Site hosted by Angelfire.com: Build your free website today!

Conoarundinphyta

Conoarundinphyta

Conoarundinphyta, or cone reeds, are flowering plants. They have hollow, triangular green stems that rise up from rhizomes, plugged at intervals called nodes. These rhizomes are sometimes thick and woody. Alternately, they can be spongy, starchy creepers. Leaves are leaves are spirally arranged in three ranks, parallel-veined and arise at the nodes. Each leaf is differentiated into a lower sheath hugging the stem for a distance and a blade with margin usually entire. The leaf blades of many conoarundinphyta are hardened with silica phytoliths, makeing the blades sharp enough to cut human skin. A membranous appendage or fringe of hairs, called the ligule, lies at the junction between sheath and blade, preventing water or insects from penetrating into the sheath. Blades grow at the base of the blade and not from growing tips.

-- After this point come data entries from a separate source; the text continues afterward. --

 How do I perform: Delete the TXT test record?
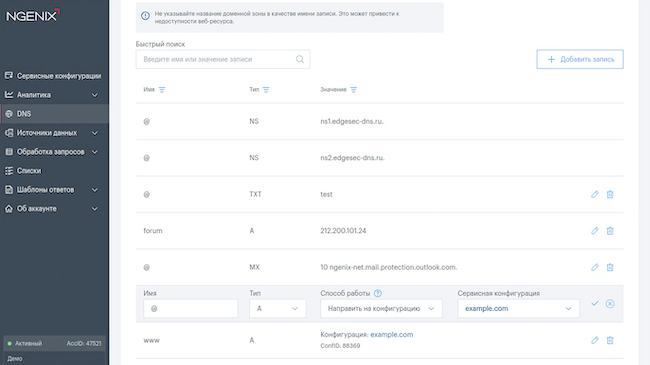[x=610, y=194]
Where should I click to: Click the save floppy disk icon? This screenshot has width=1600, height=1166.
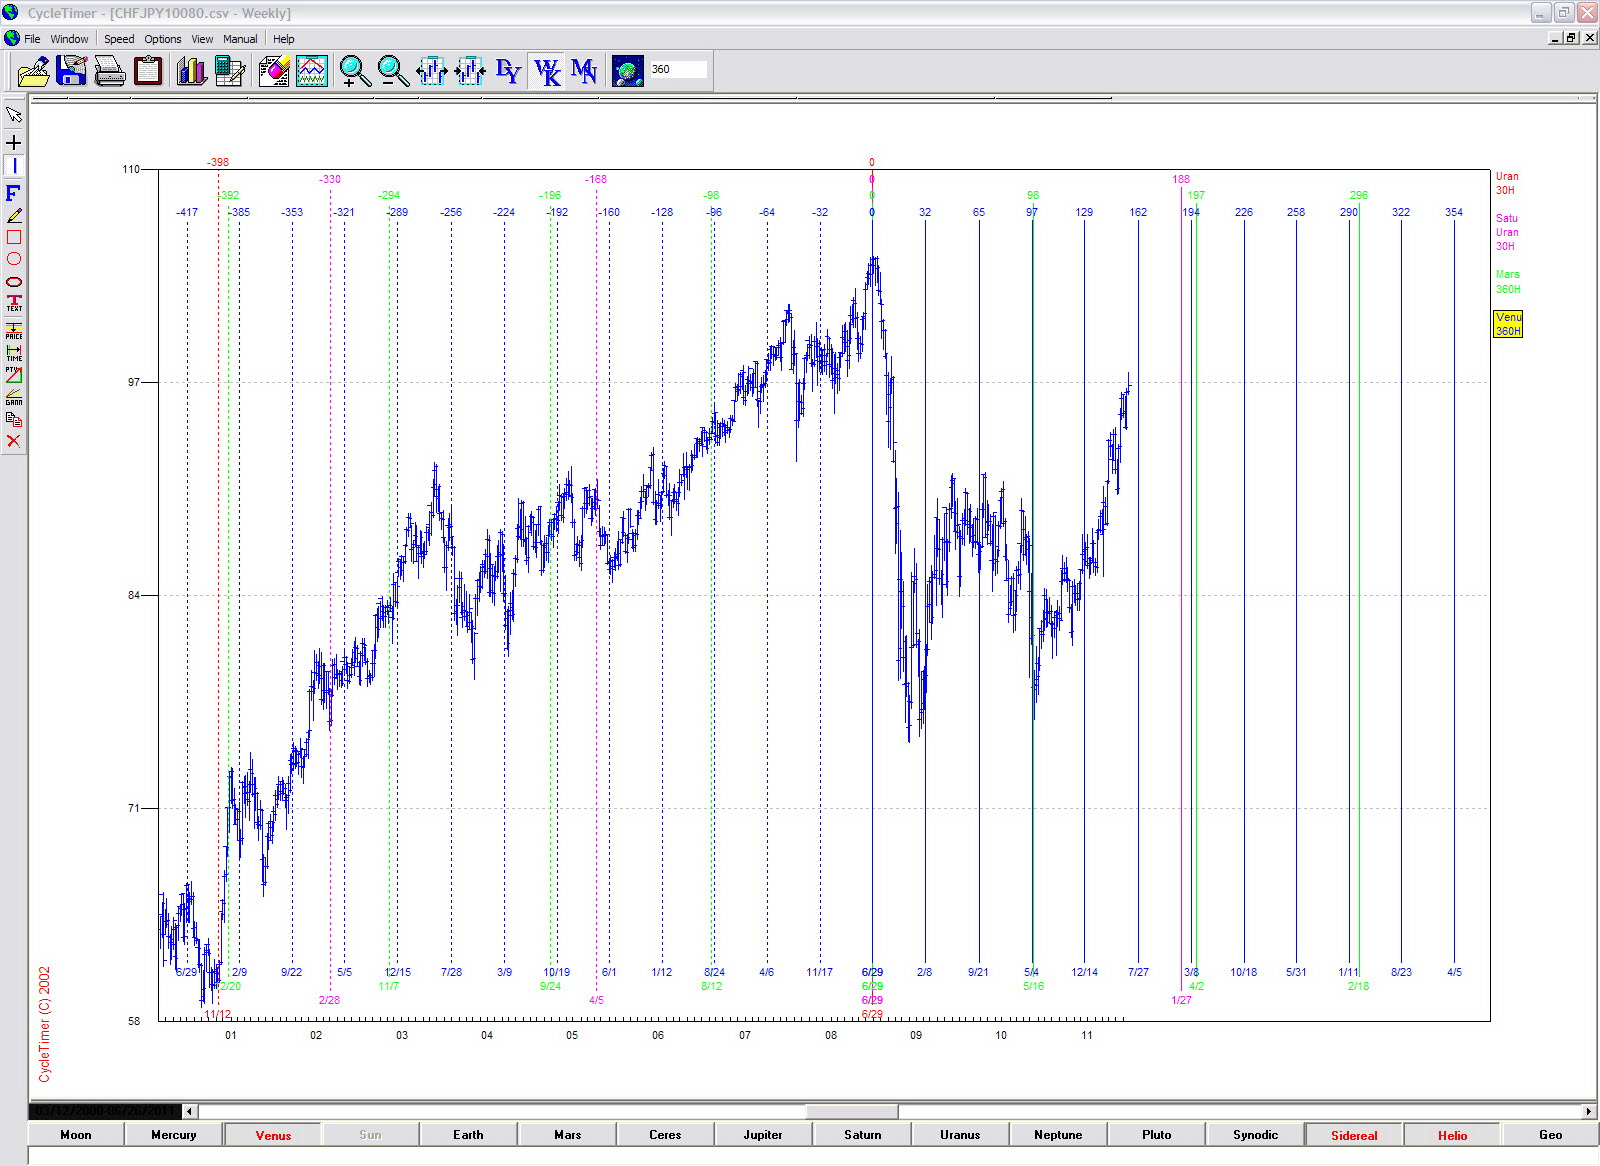[x=72, y=71]
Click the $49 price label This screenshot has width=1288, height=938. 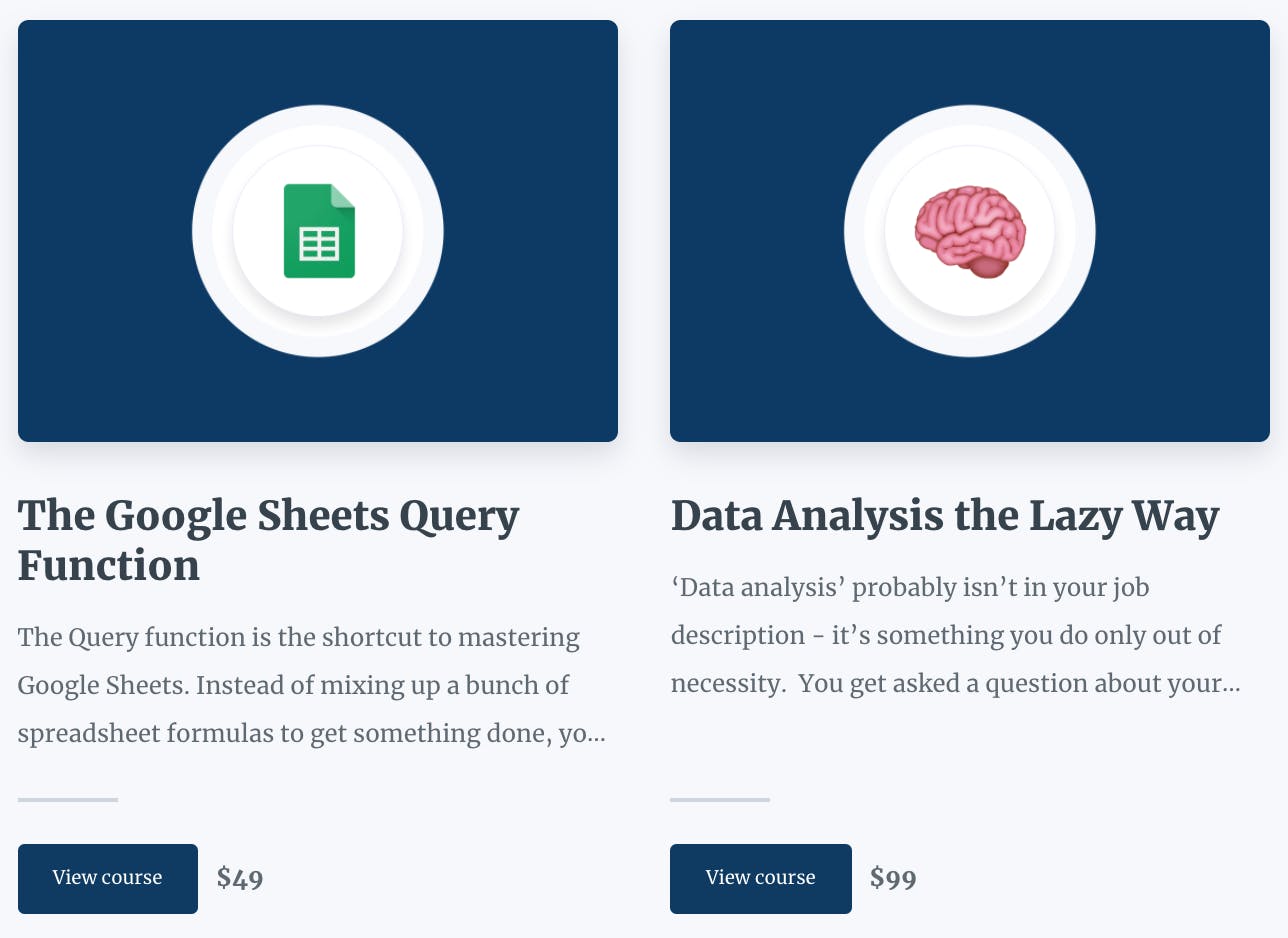240,879
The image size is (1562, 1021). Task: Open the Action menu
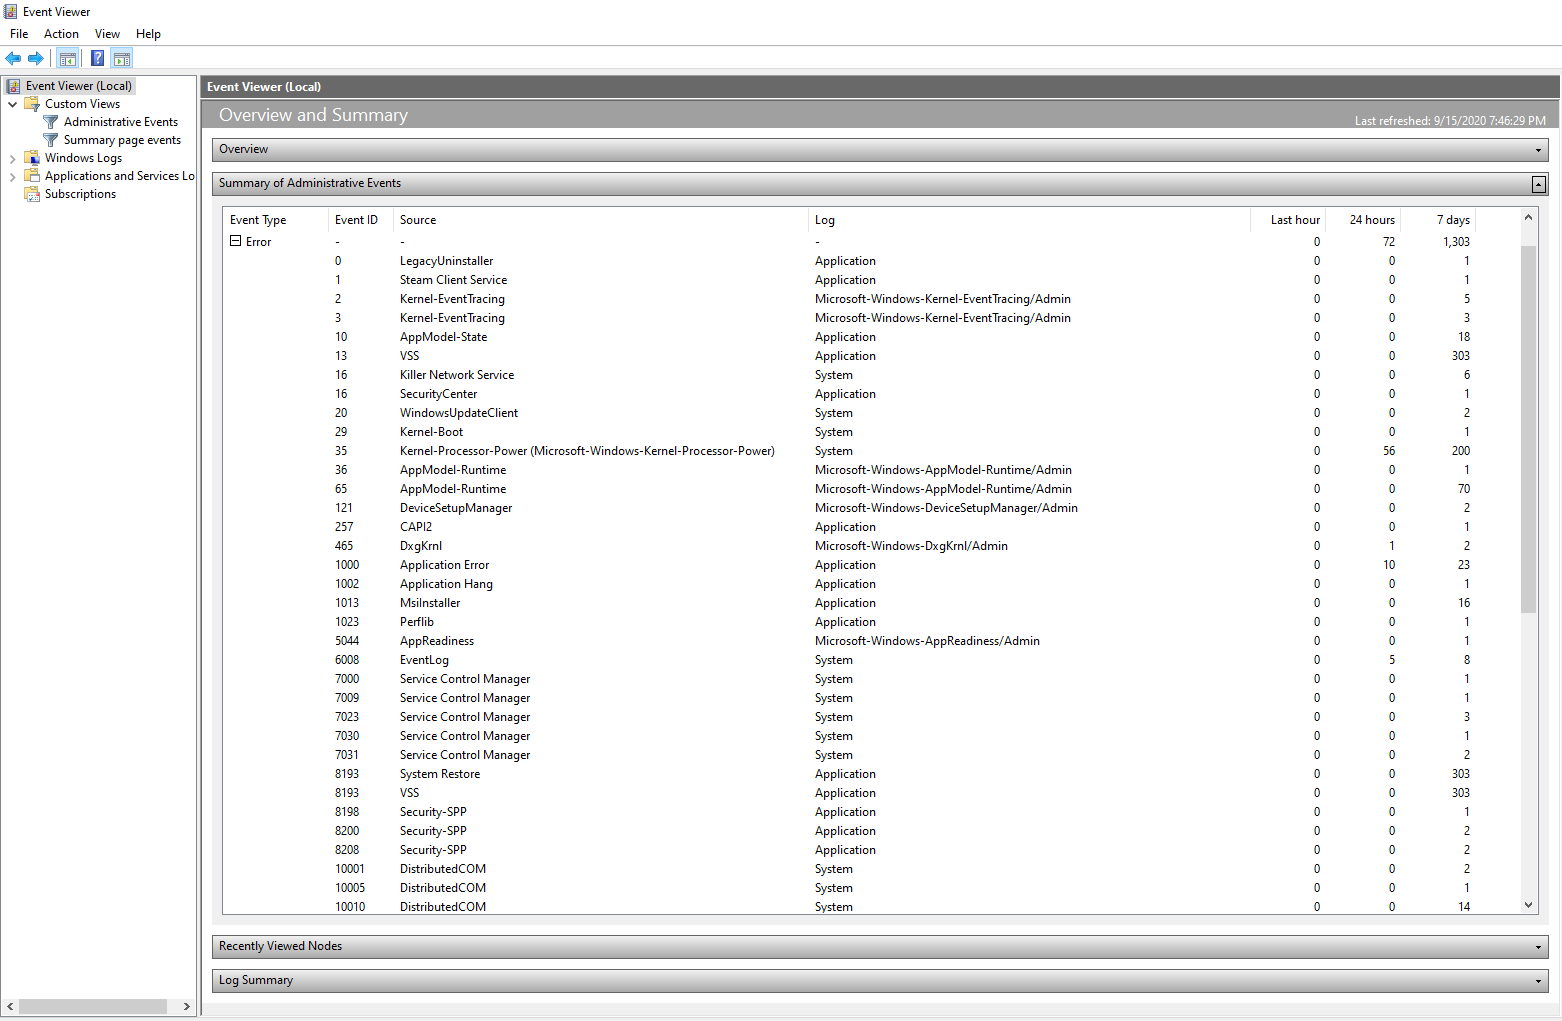pyautogui.click(x=61, y=34)
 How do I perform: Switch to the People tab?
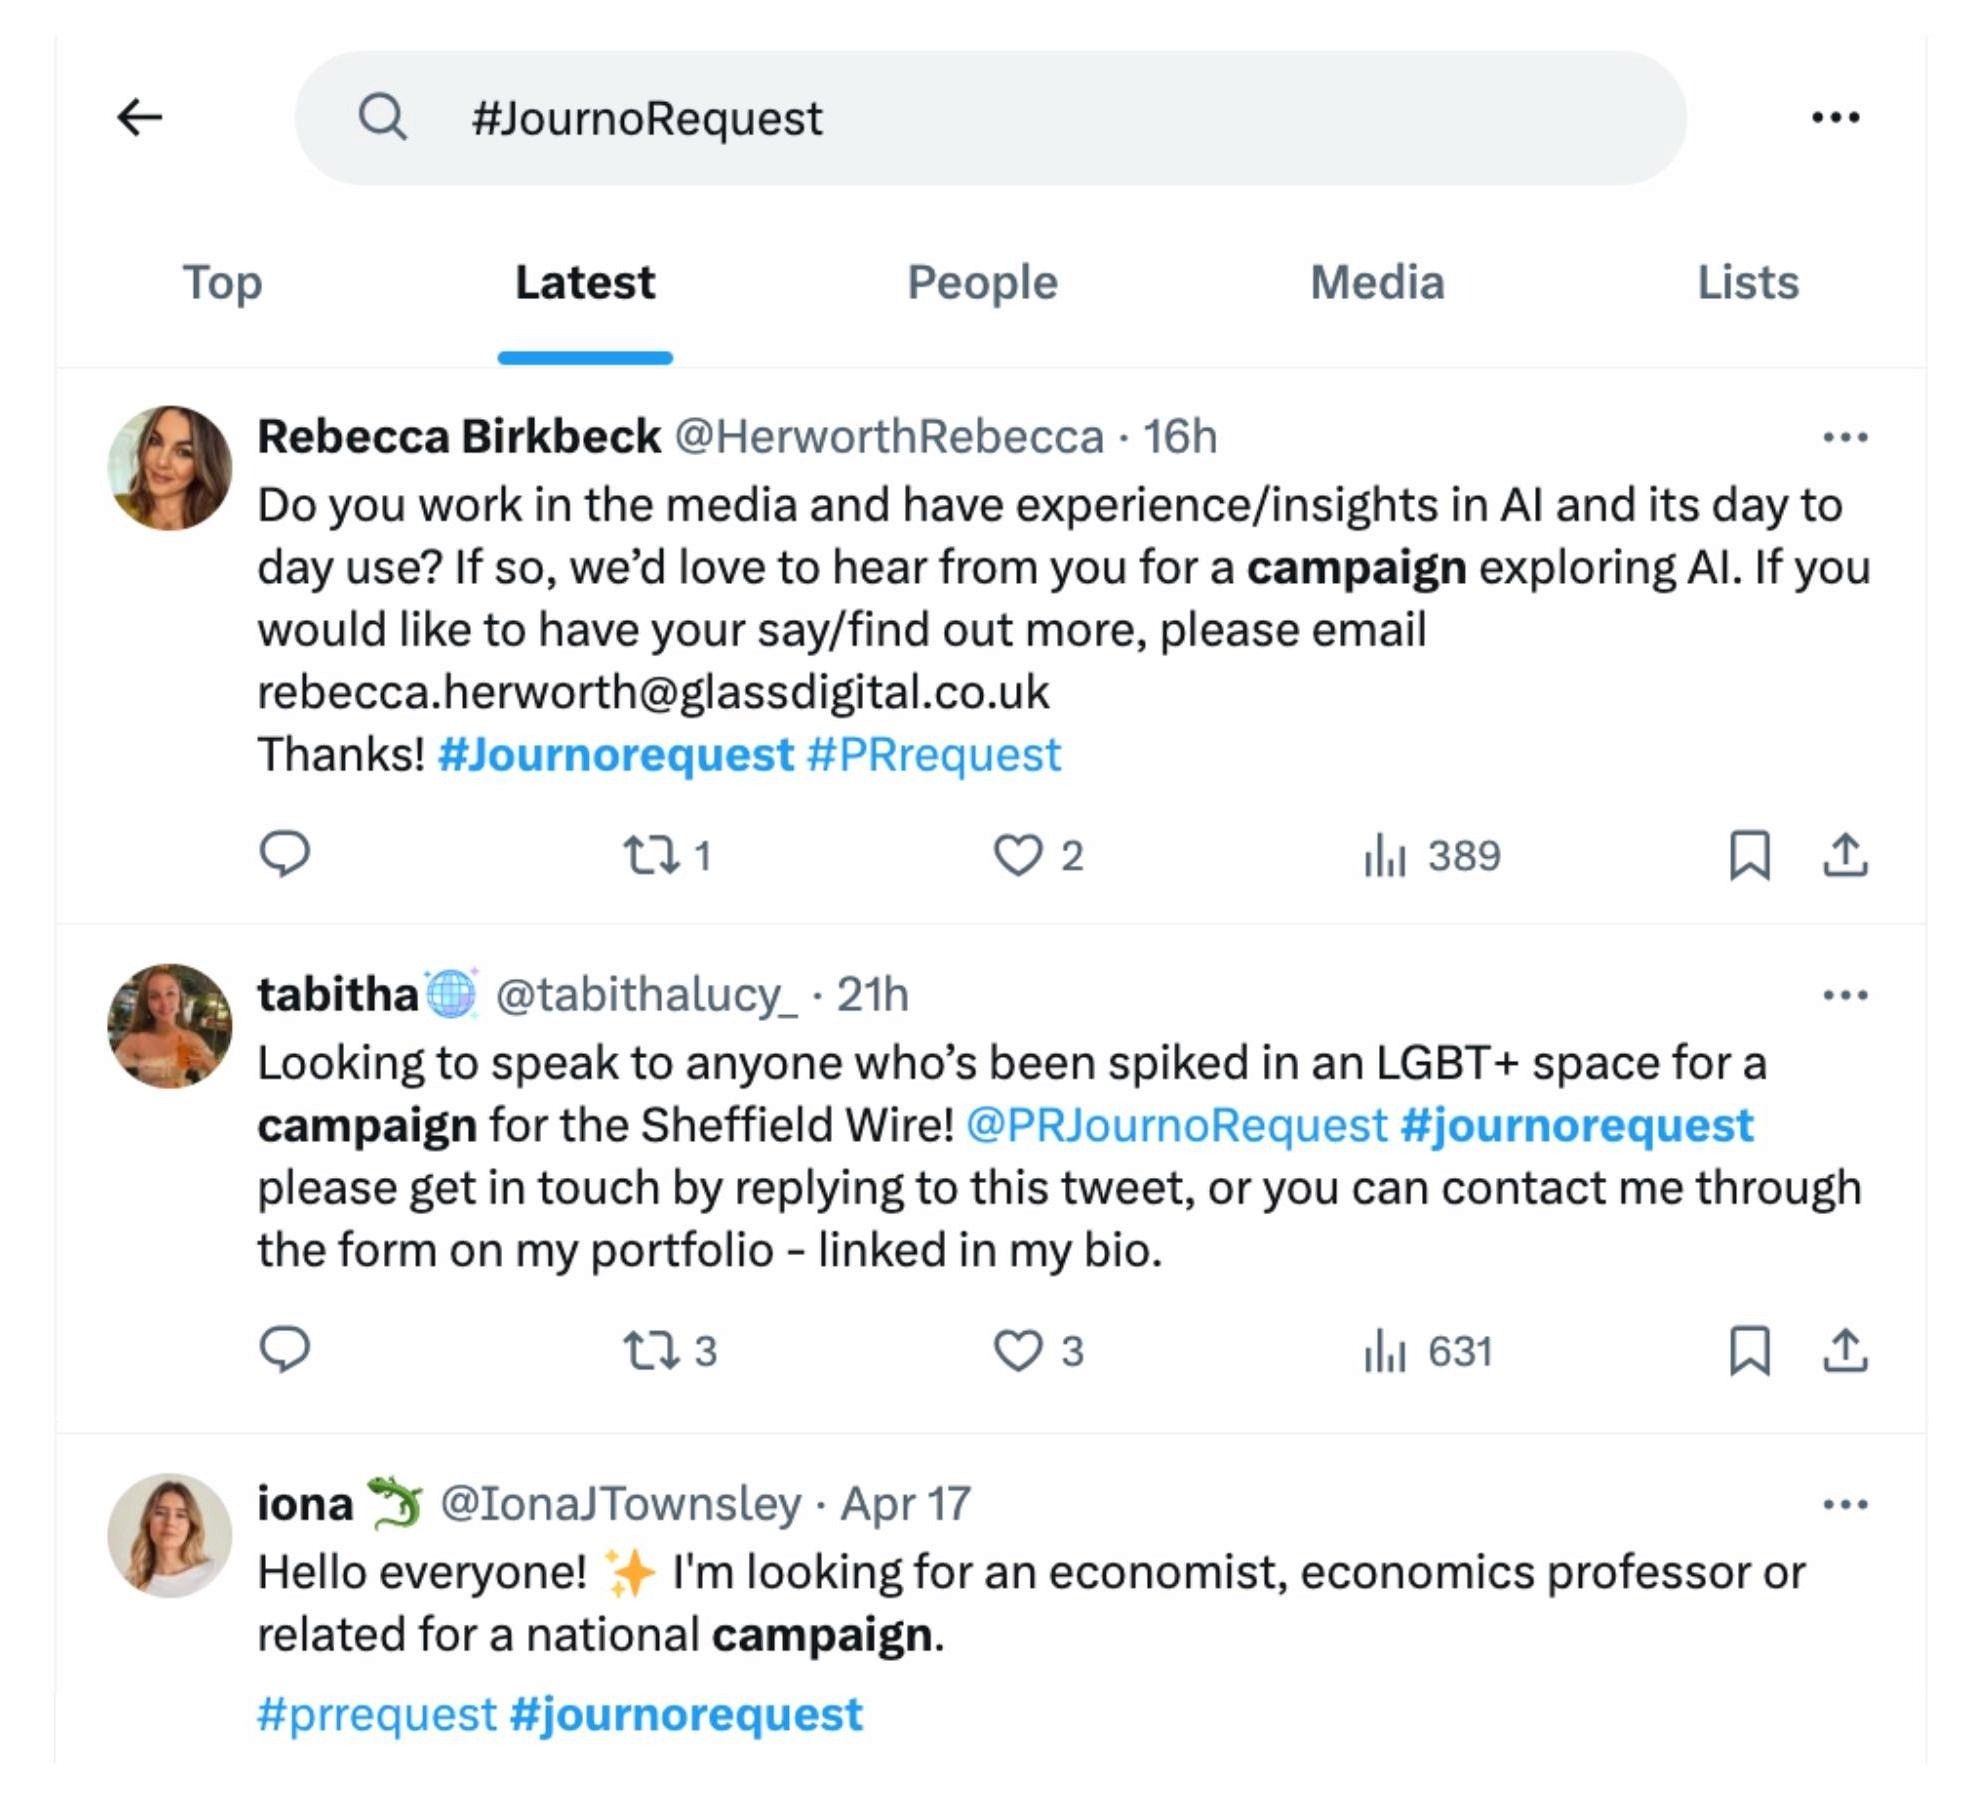click(x=981, y=283)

Most conoarundinphyta are monoecious, but some are subdioecious or dioecious; all are wind-pollinated. Conoarundinphyta seeds develop inside a protective scaled cone. The cones are woody, and when mature the scales usually spread open allowing the seeds to fall out and be dispersed by the wind. In some, the cones disintegrate to release the seeds, and in others , the nut-like seeds are dispersed by animals which break up the specially adapted cones. Ripe cones may remain on the plant for a varied amount of time before falling to the ground.

The male cones produce microsporangia pollen. This is released and carried by the wind to female cones. Pollen grains produce pollen tubes. When a pollen grain lands near a female gametophyte, it undergoes meiosis and fertilizes the female gametophyte. The resulting zygote develops into an embryo, which along with its surrounding integument, becomes a seed. Eventually the seed, if conditions permit, grows into a new plant.

Conoarundinphyta also spread out from a parent plant. Growth habit describes the type of shoot growth present. There are three general classifications of growth habit present in grasses; bunch-type, stoloniferous, and rhizomatous.